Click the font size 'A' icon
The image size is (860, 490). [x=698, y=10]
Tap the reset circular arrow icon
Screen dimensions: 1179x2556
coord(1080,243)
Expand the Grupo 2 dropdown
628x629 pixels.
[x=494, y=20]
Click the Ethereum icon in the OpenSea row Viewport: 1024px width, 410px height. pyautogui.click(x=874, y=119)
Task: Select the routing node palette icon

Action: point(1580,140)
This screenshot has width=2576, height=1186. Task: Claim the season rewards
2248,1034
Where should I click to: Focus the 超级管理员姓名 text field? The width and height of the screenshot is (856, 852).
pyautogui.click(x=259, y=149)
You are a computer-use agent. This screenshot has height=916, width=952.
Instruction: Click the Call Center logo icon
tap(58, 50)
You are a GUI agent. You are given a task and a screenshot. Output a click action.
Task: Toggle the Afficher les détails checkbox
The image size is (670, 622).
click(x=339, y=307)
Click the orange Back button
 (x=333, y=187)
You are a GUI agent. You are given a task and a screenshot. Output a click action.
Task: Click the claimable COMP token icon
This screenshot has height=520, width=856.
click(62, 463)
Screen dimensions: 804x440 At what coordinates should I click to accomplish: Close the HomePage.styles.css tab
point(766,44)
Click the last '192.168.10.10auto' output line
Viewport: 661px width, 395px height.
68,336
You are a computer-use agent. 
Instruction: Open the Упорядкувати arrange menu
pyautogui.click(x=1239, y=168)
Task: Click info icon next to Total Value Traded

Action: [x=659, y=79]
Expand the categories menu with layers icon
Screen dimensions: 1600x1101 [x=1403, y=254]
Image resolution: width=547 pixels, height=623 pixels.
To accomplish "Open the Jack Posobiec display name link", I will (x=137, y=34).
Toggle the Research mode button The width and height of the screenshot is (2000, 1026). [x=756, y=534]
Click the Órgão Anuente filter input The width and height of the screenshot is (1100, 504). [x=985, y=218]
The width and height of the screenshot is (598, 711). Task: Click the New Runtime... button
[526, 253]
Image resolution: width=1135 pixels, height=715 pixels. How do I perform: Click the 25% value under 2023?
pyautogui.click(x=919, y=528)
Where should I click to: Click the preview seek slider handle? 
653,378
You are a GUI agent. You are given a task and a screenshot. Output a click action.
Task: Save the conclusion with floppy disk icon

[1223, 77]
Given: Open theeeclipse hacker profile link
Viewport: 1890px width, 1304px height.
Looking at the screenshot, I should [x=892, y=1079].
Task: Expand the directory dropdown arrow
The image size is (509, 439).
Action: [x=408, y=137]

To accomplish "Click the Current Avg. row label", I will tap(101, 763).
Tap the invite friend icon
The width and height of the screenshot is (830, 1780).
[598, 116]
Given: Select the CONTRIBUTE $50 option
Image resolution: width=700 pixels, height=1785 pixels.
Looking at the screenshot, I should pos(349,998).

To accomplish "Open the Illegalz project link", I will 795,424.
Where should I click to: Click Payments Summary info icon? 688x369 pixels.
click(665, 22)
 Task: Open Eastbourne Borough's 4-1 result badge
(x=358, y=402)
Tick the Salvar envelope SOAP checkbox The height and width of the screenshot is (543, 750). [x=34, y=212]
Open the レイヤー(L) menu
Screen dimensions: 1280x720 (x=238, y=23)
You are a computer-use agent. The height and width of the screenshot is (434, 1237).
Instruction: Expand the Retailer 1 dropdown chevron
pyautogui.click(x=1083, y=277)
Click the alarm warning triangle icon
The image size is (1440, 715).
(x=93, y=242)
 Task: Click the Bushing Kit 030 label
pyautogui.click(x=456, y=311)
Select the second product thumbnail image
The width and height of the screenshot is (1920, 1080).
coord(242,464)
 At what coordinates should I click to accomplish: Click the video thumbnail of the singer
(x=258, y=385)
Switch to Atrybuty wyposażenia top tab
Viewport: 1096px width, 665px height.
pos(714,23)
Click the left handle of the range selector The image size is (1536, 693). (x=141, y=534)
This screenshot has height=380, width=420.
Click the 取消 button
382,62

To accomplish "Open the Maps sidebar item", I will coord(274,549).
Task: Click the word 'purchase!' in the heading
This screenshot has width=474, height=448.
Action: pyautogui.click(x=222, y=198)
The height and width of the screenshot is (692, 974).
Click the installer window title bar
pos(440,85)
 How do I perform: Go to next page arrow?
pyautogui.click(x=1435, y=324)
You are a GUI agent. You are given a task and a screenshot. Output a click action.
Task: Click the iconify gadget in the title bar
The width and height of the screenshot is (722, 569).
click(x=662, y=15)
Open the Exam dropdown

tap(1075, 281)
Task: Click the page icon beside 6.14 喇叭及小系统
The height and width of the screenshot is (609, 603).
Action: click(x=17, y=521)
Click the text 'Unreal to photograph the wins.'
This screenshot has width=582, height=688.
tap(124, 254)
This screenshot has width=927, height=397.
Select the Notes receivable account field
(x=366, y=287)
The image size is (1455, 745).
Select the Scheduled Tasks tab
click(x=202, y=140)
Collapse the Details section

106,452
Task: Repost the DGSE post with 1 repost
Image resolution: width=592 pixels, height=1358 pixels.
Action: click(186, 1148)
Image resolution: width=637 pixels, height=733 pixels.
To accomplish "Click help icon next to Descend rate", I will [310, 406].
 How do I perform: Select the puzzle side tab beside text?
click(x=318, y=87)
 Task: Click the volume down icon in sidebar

◇ ◇ ◇ ◇ ◇ ◇ ◇

■ Task to complete
Output the data above in full and exactly.

■ Answer box
Click the font size 'A' icon
The image size is (860, 490). [x=698, y=10]
Tap the reset circular arrow icon
Screen dimensions: 1179x2556
coord(1080,243)
Expand the Grupo 2 dropdown
628x629 pixels.
[x=494, y=20]
Click the Ethereum icon in the OpenSea row Viewport: 1024px width, 410px height. pyautogui.click(x=874, y=119)
Task: Select the routing node palette icon

Action: point(1580,140)
This screenshot has width=2576, height=1186. Task: Claim the season rewards
2248,1034
Where should I click to: Focus the 超级管理员姓名 text field? The width and height of the screenshot is (856, 852).
pyautogui.click(x=259, y=149)
You are a computer-use agent. This screenshot has height=916, width=952.
Instruction: Click the Call Center logo icon
tap(58, 50)
You are a GUI agent. You are given a task and a screenshot. Output a click action.
Task: Toggle the Afficher les détails checkbox
The image size is (670, 622).
click(x=339, y=307)
Click the orange Back button
 (x=333, y=187)
You are a GUI agent. You are given a task and a screenshot. Output a click action.
Task: Click the claimable COMP token icon
This screenshot has height=520, width=856.
click(62, 463)
Screen dimensions: 804x440 At what coordinates should I click to accomplish: Close the HomePage.styles.css tab
point(766,44)
Click the last '192.168.10.10auto' output line
Viewport: 661px width, 395px height.
68,336
You are a computer-use agent. 
Instruction: Open the Упорядкувати arrange menu
pyautogui.click(x=1239, y=168)
Task: Click info icon next to Total Value Traded

Action: [x=659, y=79]
Expand the categories menu with layers icon
Screen dimensions: 1600x1101 [x=1403, y=254]
Image resolution: width=547 pixels, height=623 pixels.
To accomplish "Open the Jack Posobiec display name link", I will (x=137, y=34).
Toggle the Research mode button The width and height of the screenshot is (2000, 1026). [x=756, y=534]
Click the Órgão Anuente filter input The width and height of the screenshot is (1100, 504). [x=985, y=218]
The width and height of the screenshot is (598, 711). Task: Click the New Runtime... button
[526, 253]
Image resolution: width=1135 pixels, height=715 pixels. How do I perform: Click the 25% value under 2023?
pyautogui.click(x=919, y=528)
Where should I click to: Click the preview seek slider handle? 
653,378
You are a GUI agent. You are given a task and a screenshot. Output a click action.
Task: Save the conclusion with floppy disk icon

[1223, 77]
Given: Open theeeclipse hacker profile link
Viewport: 1890px width, 1304px height.
Looking at the screenshot, I should [x=892, y=1079].
Task: Expand the directory dropdown arrow
The image size is (509, 439).
Action: [x=408, y=137]

To accomplish "Click the Current Avg. row label", I will tap(101, 763).
Tap the invite friend icon
The width and height of the screenshot is (830, 1780).
[598, 116]
Given: Select the CONTRIBUTE $50 option
Image resolution: width=700 pixels, height=1785 pixels.
Looking at the screenshot, I should pos(349,998).

To accomplish "Open the Illegalz project link", I will 795,424.
Where should I click to: Click Payments Summary info icon? 688x369 pixels.
click(665, 22)
 Task: Open Eastbourne Borough's 4-1 result badge
(x=358, y=402)
Tick the Salvar envelope SOAP checkbox The height and width of the screenshot is (543, 750). [x=34, y=212]
Open the レイヤー(L) menu
Screen dimensions: 1280x720 (x=238, y=23)
You are a computer-use agent. The height and width of the screenshot is (434, 1237).
Instruction: Expand the Retailer 1 dropdown chevron
pyautogui.click(x=1083, y=277)
Click the alarm warning triangle icon
The image size is (1440, 715).
(x=93, y=242)
 Task: Click the Bushing Kit 030 label
pyautogui.click(x=456, y=311)
Select the second product thumbnail image
The width and height of the screenshot is (1920, 1080).
coord(242,464)
 At what coordinates should I click to accomplish: Click the video thumbnail of the singer
(x=258, y=385)
Switch to Atrybuty wyposażenia top tab
Viewport: 1096px width, 665px height.
pos(714,23)
Click the left handle of the range selector The image size is (1536, 693). (x=141, y=534)
This screenshot has height=380, width=420.
Click the 取消 button
382,62

To accomplish "Open the Maps sidebar item", I will coord(274,549).
Task: Click the word 'purchase!' in the heading
This screenshot has width=474, height=448.
Action: pyautogui.click(x=222, y=198)
The height and width of the screenshot is (692, 974).
Click the installer window title bar
pos(440,85)
 How do I perform: Go to next page arrow?
pyautogui.click(x=1435, y=324)
You are a GUI agent. You are given a task and a screenshot. Output a click action.
Task: Click the iconify gadget in the title bar
The width and height of the screenshot is (722, 569).
click(x=662, y=15)
Open the Exam dropdown

tap(1075, 281)
Task: Click the page icon beside 6.14 喇叭及小系统
The height and width of the screenshot is (609, 603).
Action: click(x=17, y=521)
Click the text 'Unreal to photograph the wins.'
This screenshot has width=582, height=688.
tap(124, 254)
This screenshot has width=927, height=397.
Select the Notes receivable account field
(x=366, y=287)
The image size is (1455, 745).
Select the Scheduled Tasks tab
click(x=202, y=140)
Collapse the Details section

106,452
Task: Repost the DGSE post with 1 repost
Image resolution: width=592 pixels, height=1358 pixels.
Action: click(186, 1148)
Image resolution: width=637 pixels, height=733 pixels.
To accomplish "Click help icon next to Descend rate", I will [310, 406].
 How do I perform: Select the puzzle side tab beside text?
click(x=318, y=87)
 Task: Click the volume down icon in sidebar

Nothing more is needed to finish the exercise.